| SUPPLIED ENTRIES |
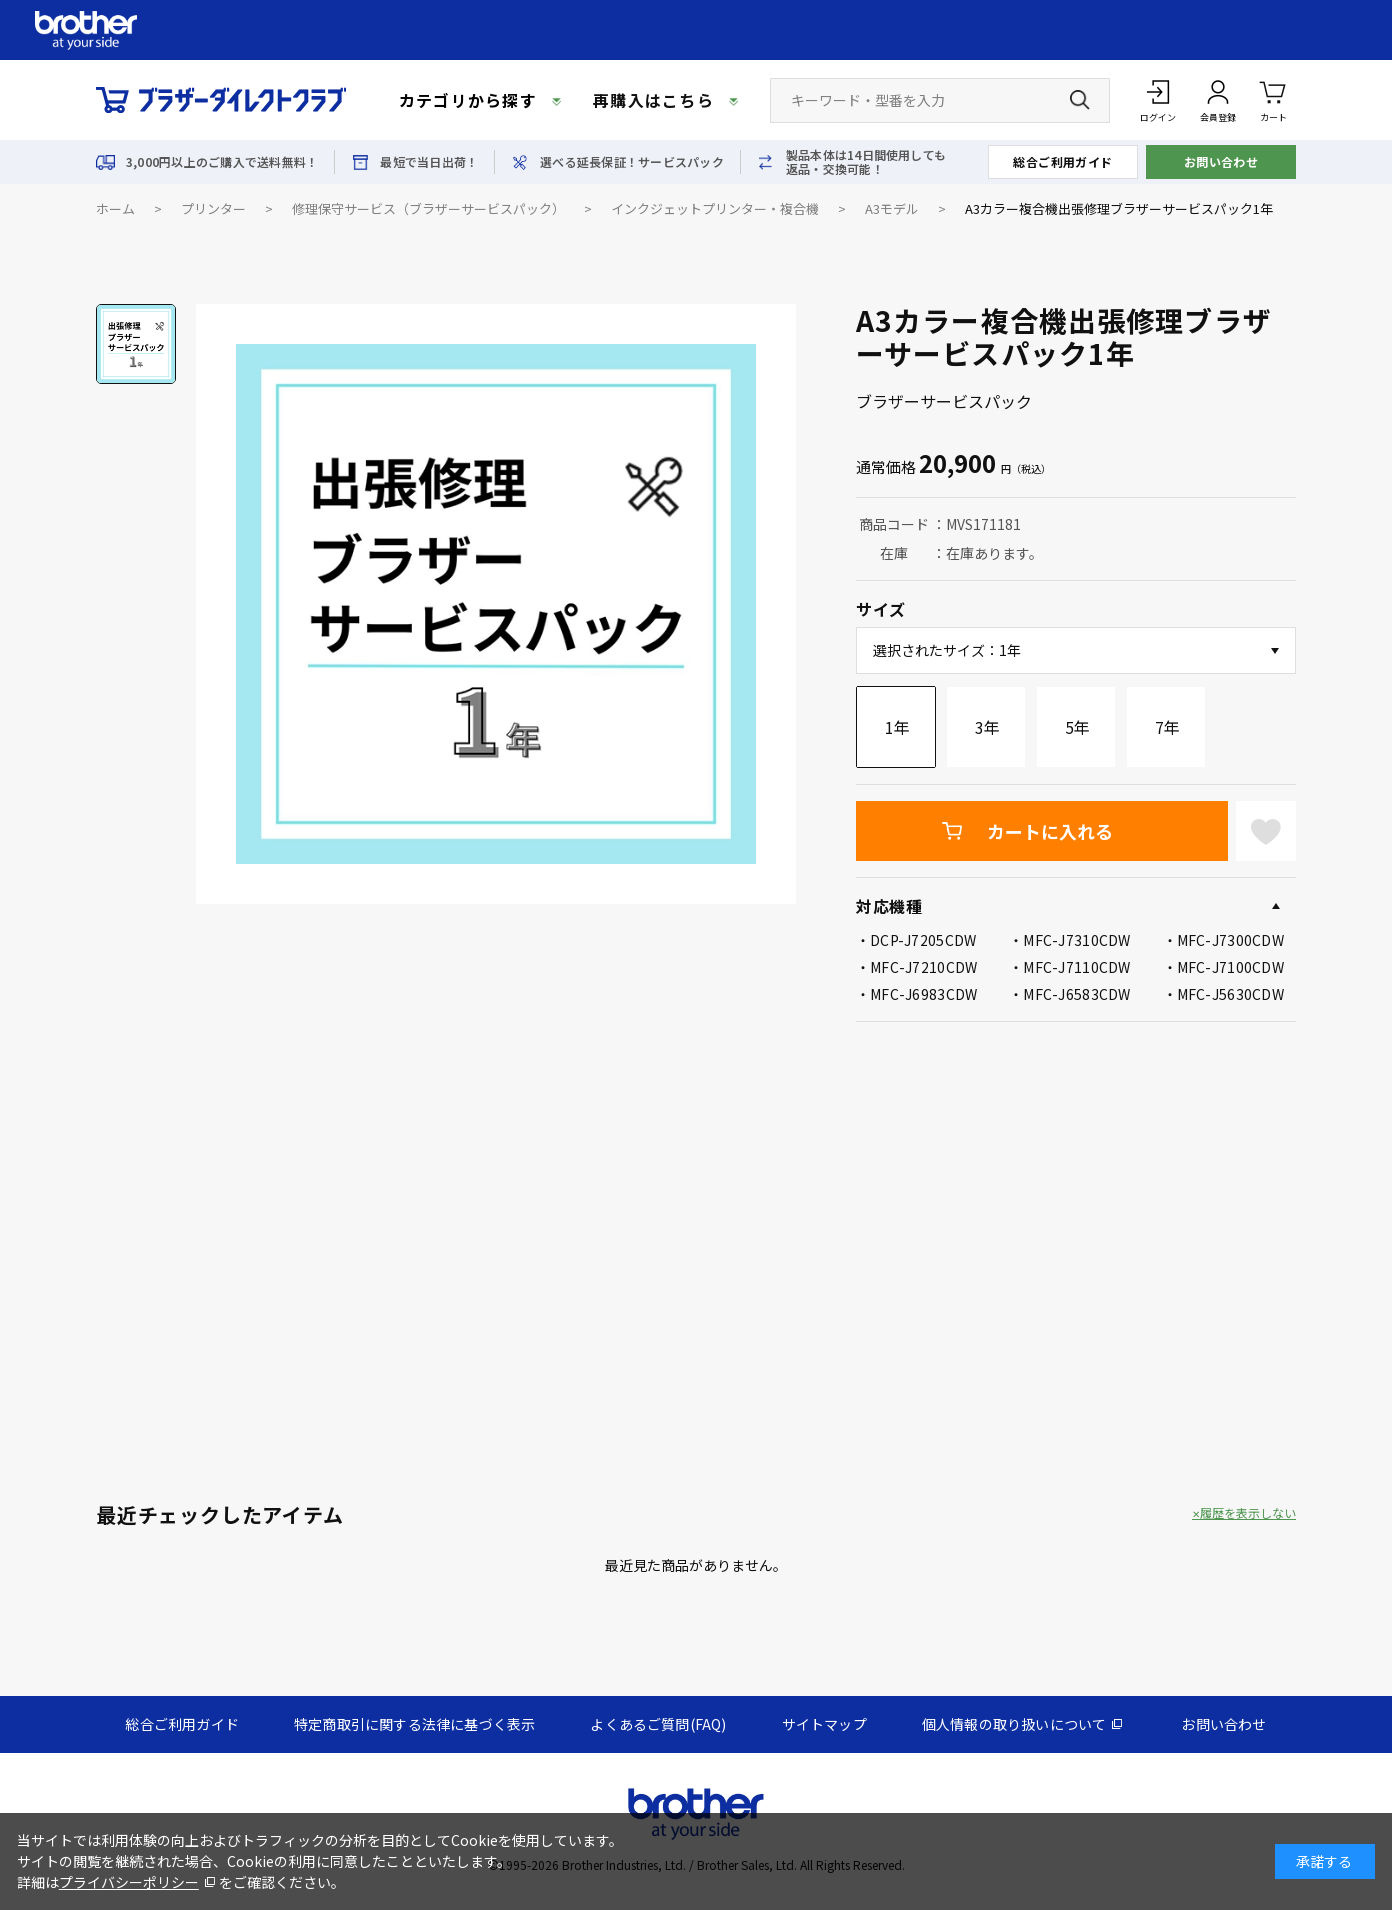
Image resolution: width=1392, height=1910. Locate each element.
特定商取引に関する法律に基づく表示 (414, 1724)
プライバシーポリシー (129, 1882)
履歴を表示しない (1248, 1513)
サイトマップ (824, 1724)
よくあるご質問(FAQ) (658, 1724)
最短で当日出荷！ (429, 162)
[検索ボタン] (1080, 100)
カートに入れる (1050, 831)
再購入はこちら (653, 100)
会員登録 (1218, 117)
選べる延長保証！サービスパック (632, 162)
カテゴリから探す (468, 100)
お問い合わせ (1221, 161)
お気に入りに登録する (1266, 831)
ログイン (1158, 117)
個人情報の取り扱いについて (1014, 1724)
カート (1273, 99)
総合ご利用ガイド (1063, 161)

| TASK INSTRUCTIONS |
Rewrite every line of the records above with "ログイン" switched to "サインイン" and nothing else altered. Omit the pictures.

| REPLY TO THE TASK |
Image resolution: width=1392, height=1910. Locate each element.
特定商取引に関する法律に基づく表示 (414, 1724)
プライバシーポリシー (129, 1882)
履歴を表示しない (1248, 1513)
サイトマップ (824, 1724)
よくあるご質問(FAQ) (658, 1724)
最短で当日出荷！ (429, 162)
[検索ボタン] (1080, 100)
カートに入れる (1050, 831)
再購入はこちら (653, 100)
会員登録 (1218, 117)
選べる延長保証！サービスパック (632, 162)
カテゴリから探す (468, 100)
お問い合わせ (1221, 161)
お気に入りに登録する (1266, 831)
サインイン (1158, 117)
個人情報の取り扱いについて (1014, 1724)
カート (1273, 99)
総合ご利用ガイド (1063, 161)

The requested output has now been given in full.